How to breathe life back into brain theory
Briefly

How to breathe life back into brain theory
The brain is not a trivial object of study because how it works remains unclear despite advances in measurement and manipulation. A dominant view treats the brain like a computer, but engineering metaphors are often vague and misleading for explaining animal cognition. Real brains are not engineered, so brain science should focus on biology. Mechanistic explanations are challenged because neurons do not follow fixed rules or commands, cannot be modified arbitrarily, and do not implement computations in a straightforward way.
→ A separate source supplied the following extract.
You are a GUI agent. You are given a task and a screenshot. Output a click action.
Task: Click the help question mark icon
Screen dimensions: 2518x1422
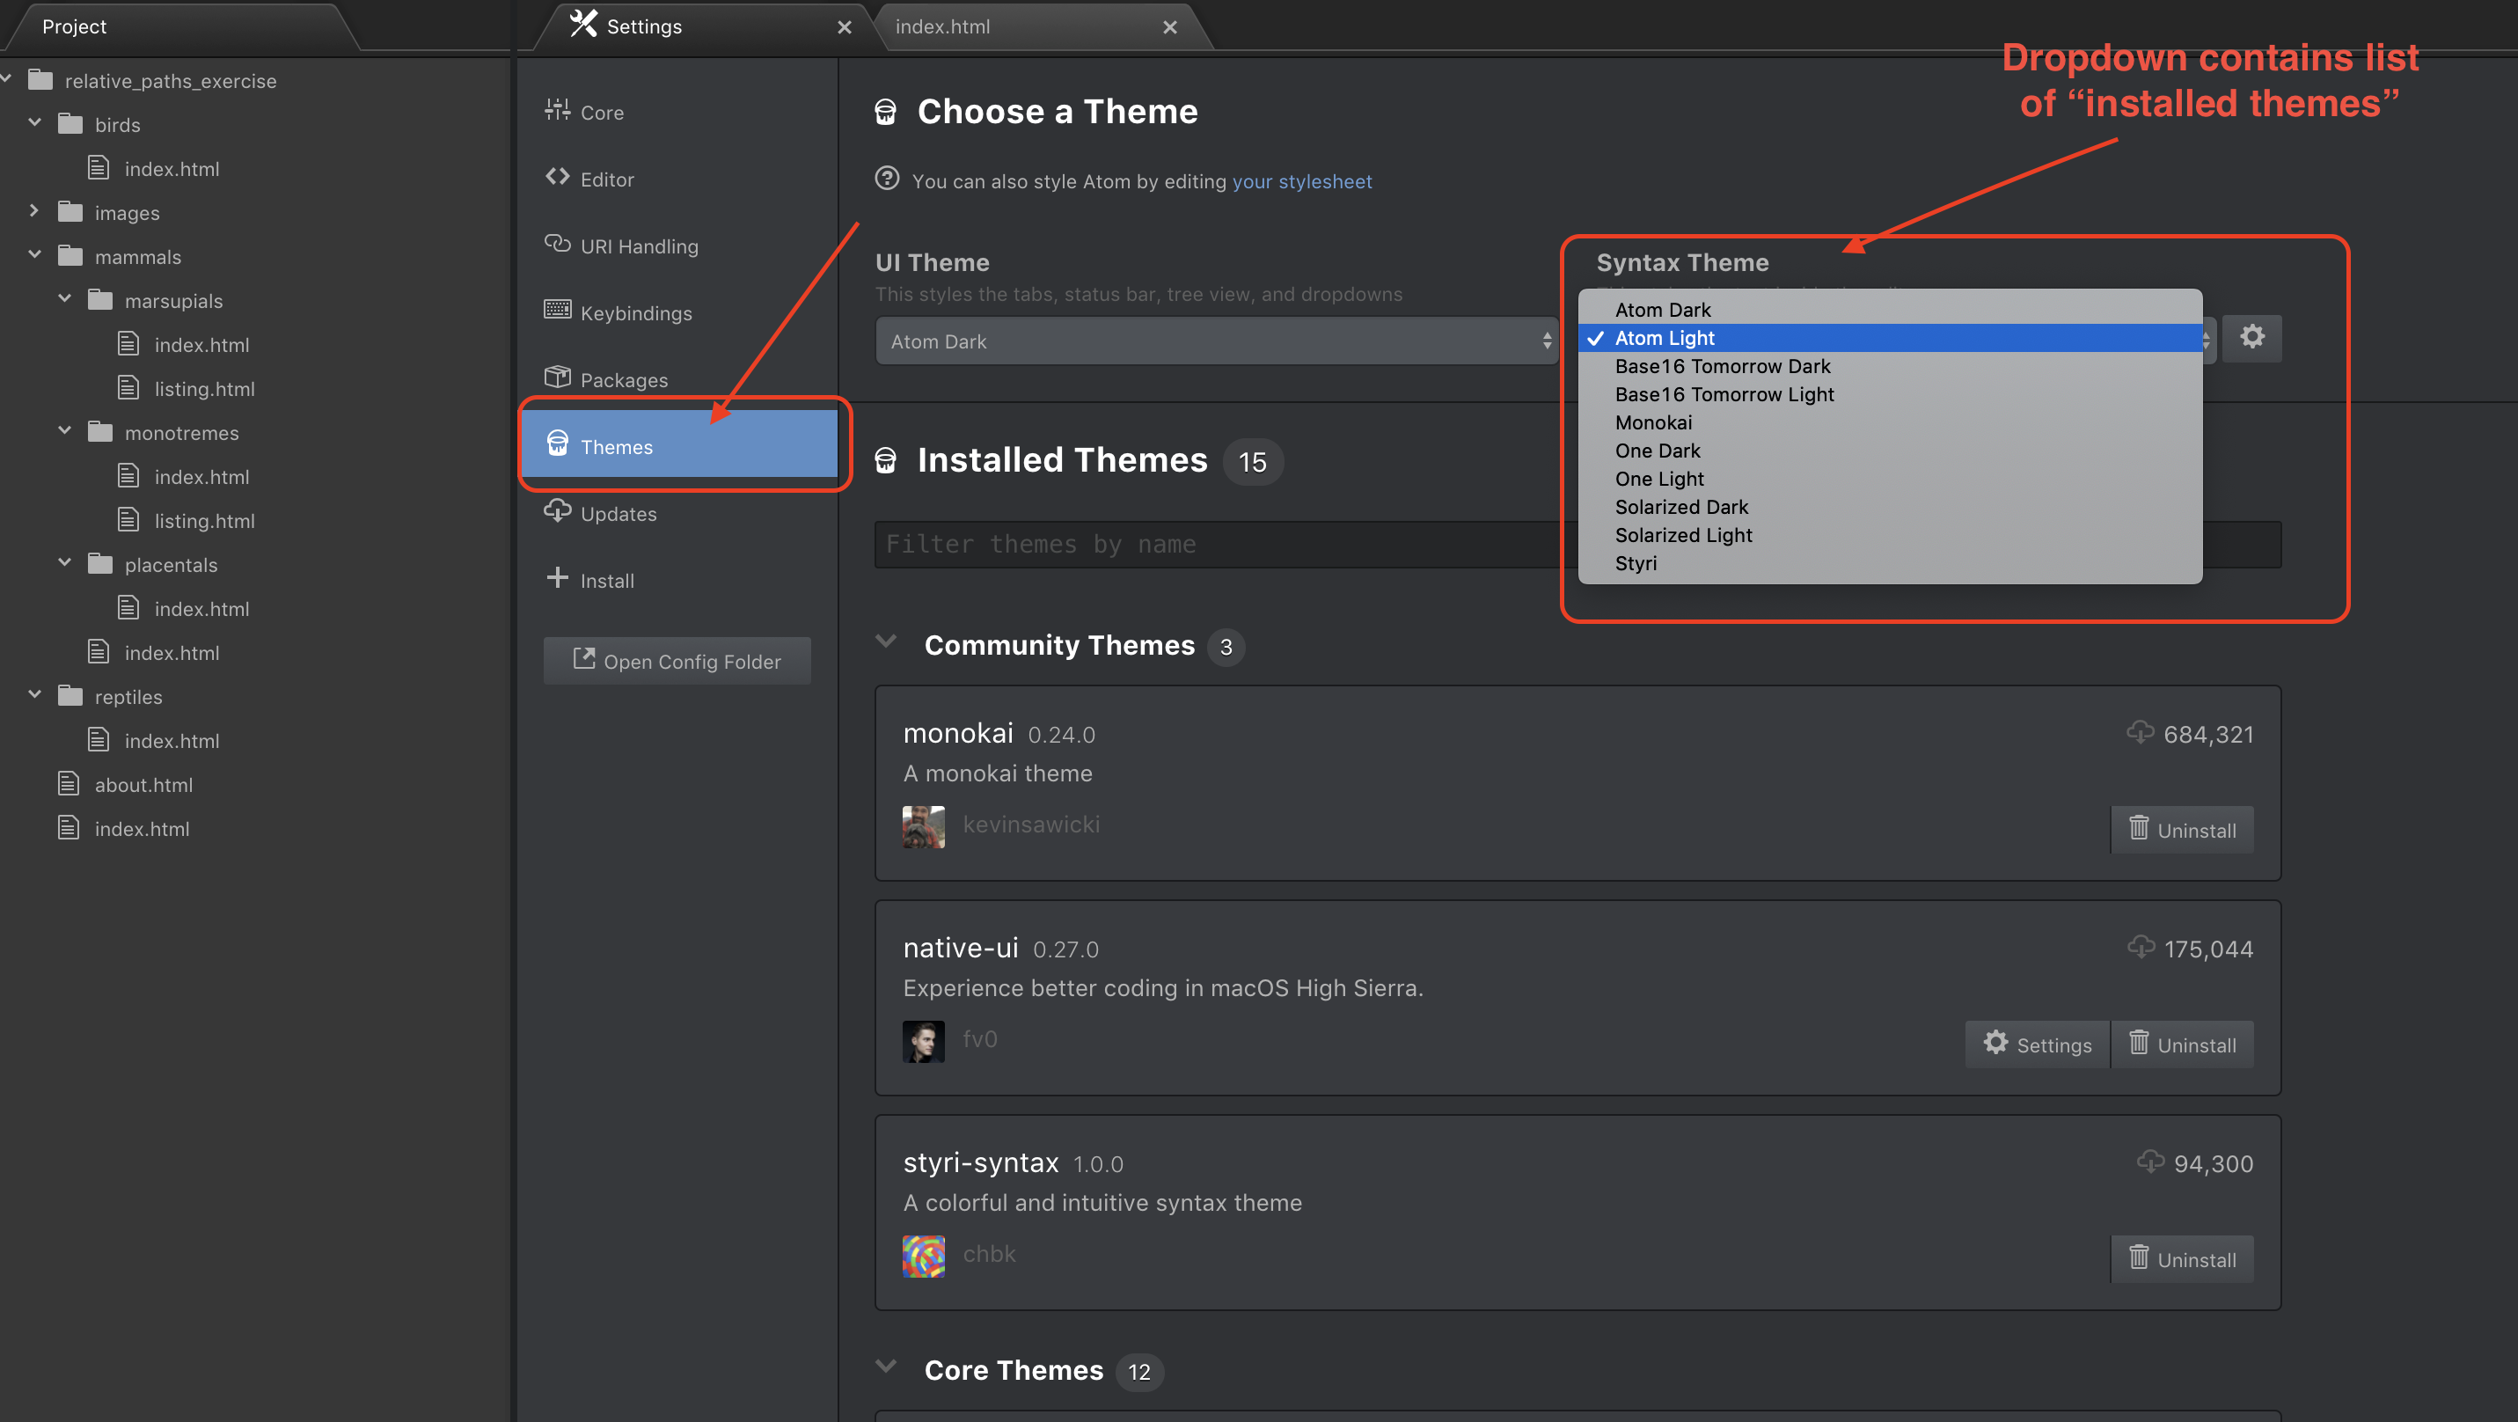pyautogui.click(x=887, y=179)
Neural activity is not a direct code mapping one variable to another; firing rates depend on sensory details and task timing. Inferring links between brain activity and external variables does not imply the organism uses those variables as code.
"What is a brain? The question might seem obvious, but it is not trivial. Neuroscience has progressed in the past century, with the development of sophisticated techniques to measure and manipulate brain cells, neural circuits and even animal behaviours. Yet how the brain actually works still eludes us."
"He concedes that engineering metaphors can be useful but argues that they are often vague, incoherent and misleading - failing to capture animal cognition, for example. The reason is simple: real brains are not engineered. Brette aims to breathe life back into brain science by focusing the study of the nervous system on biology."
"Brains are not programmable machines, Brette contends, because neurons do not follow fixed rules or commands, cannot be modified to function arbitrarily and don't implement computations as such. Nor is neural activity a code, in which one variable is mapped directly to another (as happens in Morse code and Braille)."
"The firing rate of neurons can vary depending on the details of sensory stimuli, such as the orientation of an observed shape or the type of task being performed, and when and how it is being completed. In other words, although scientists can infer links between brain activity and external variables, this does not mean that the organism that they are studying is doing that as well."